*** Study text ***
Crossing Streets – The streets in Taiwan, much like DC, have countdown timers and little green man icons when it is “safe” to cross. The difference is that in Taipei, the little green man walks. He walks really slowly when you have lots of time, but by the last five seconds, he is hauling little green pixilated ass. It cracked me up to no end.
National Palace Museum – So when Chiang Kai-shek was fleeing the advancing communists, he and his merry band of followers stopped by the palace museum in Beijing and took everything they could carry off. Turned out to be a pretty good plan from the antiquities perspective – that whole Cultural Revolution thing and all. China now intermittently asks to have their art back – to which Taiwan responds with universal snotty sibling tone of voice – “you broke yours.” The collection is impressive. Though I find it a little difficult to get all hot and bothered about plates, no matter how fine the porcelain, the miniature carvings and the silk painting were worth it.
*** End of Study text ***
*** Provided material ***
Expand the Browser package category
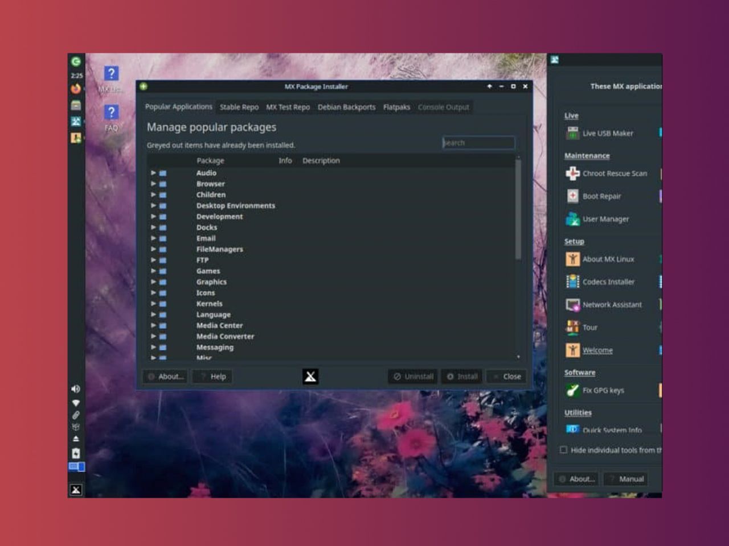[153, 184]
*** End of Provided material ***
**Work instruction A:** Please transcribe the Taiwan text from "Crossing Streets –" to "up to no end.".
**Work instruction B:** List every country or city named in the Taiwan text.

**Answer A:**
Crossing Streets – The streets in Taiwan, much like DC, have countdown timers and little green man icons when it is “safe” to cross. The difference is that in Taipei, the little green man walks. He walks really slowly when you have lots of time, but by the last five seconds, he is hauling little green pixilated ass. It cracked me up to no end.

**Answer B:** Taiwan, DC, Taipei, Beijing, China